## Source document
+ + + + + + +

Combining Oil-Soluble Vitamin E and Water-Soluble Vitamin C in Formulations

Asked by: naasuaysai On: September 07, 2014 Product Type: Cosmetics

Question

How can oil-soluble Vitamin E and water-soluble Vitamin C be combined in a cosmetic formulation? Is direct mixing possible, or is a specific type of base (like a cream, lotion, or serum) required? What are suitable forms of each vitamin and is a preservative needed?

Answer

Combining Vitamin E and Vitamin C in Formulations

Regarding your question about mixing Vitamin E and Vitamin C directly, the previous reply is correct. Vitamin E is typically oil-soluble, while many effective forms of Vitamin C are water-soluble. They cannot be mixed purely together in a stable way without a proper formulation base.

To combine Vitamin E and Vitamin C effectively, you need to create an emulsion, such as a cream, lotion, or serum, that contains both an oil phase and a water phase. This allows the oil-soluble Vitamin E to be dispersed in the oil phase and the water-soluble Vitamin C to be dissolved in the water phase, with the emulsion holding them together.

Suitable Types of Vitamin E and Vitamin C

For Vitamin E, you would typically use an oil-soluble form like Vitamin E (Tocopheryl Acetate) or Vitamin E (dl-alpha tocopherol). These provide antioxidant benefits and help stabilize oils in the formula.

+ + + + + + +

## To-do list
a) List every type of formulation base that the vitamin formulation Q&A names as able to hold both vitamins.
b) Based on the vitamin formulation Q&A, say whether each statement agrees with it. Give yes or no and quote the deciding words.
(i) The question was posted on September 07, 2014.
(ii) The answer says Vitamin E and Vitamin C can be mixed purely together in a stable way.
(iii) In the emulsion, Vitamin C is dissolved in the oil phase.
c) Write the next part of the vitamin formulation Q&A, picking up after its last sentence.
The rows that follow have nothing to do with any of this.

+ + + + + + +

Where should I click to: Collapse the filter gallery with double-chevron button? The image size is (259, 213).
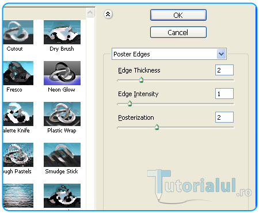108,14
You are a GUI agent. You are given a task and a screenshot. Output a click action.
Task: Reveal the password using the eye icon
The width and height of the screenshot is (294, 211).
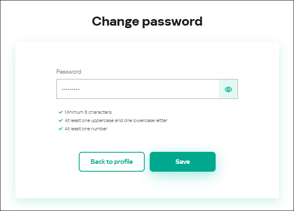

+ + + + + + +

## Outputs
a) cream, lotion, serum

b)
(i) Yes: "On: September 07, 2014"
(ii) No: "They cannot be mixed purely together in a stable way without a proper formulation base."
(iii) No: "the water-soluble Vitamin C to be dissolved in the water phase"

c)
For Vitamin C, you have several options, depending on the desired potency and ease of formulation:

  • Vitamin C (L-ascorbic acid): This is the most potent form but is highly unstable in water and requires a low pH (typically 2.0-4.0) for stability, which can be irritating to the skin. It dissolves in water.
  • Stable Vitamin C Derivatives: These are easier to formulate and more stable. Examples include:
    • Ethyl Ascorbic Acid: Water-soluble, highly stable, works in a pH range of 3.5-6.0.
    • Magnesium Ascorbyl Phosphate (MAP) or Sodium Ascorbyl Phosphate (SAP): Water-soluble, highly stable, work in an alkaline pH range (typically 7-9).

Formulation and Ratio

The specific ratio depends on the desired concentration and the type of Vitamin C used. For example, a common effective range for Vitamin E is 0.1-1%. For L-ascorbic acid, concentrations often range from 10-15% for significant effects, while stable derivatives might be used at 1-10%.

A typical formulation would involve creating an oil phase (containing Vitamin E and other oils/emollients) and a water phase (containing Vitamin C and other water-soluble ingredients), then emulsifying them together using an emulsifier.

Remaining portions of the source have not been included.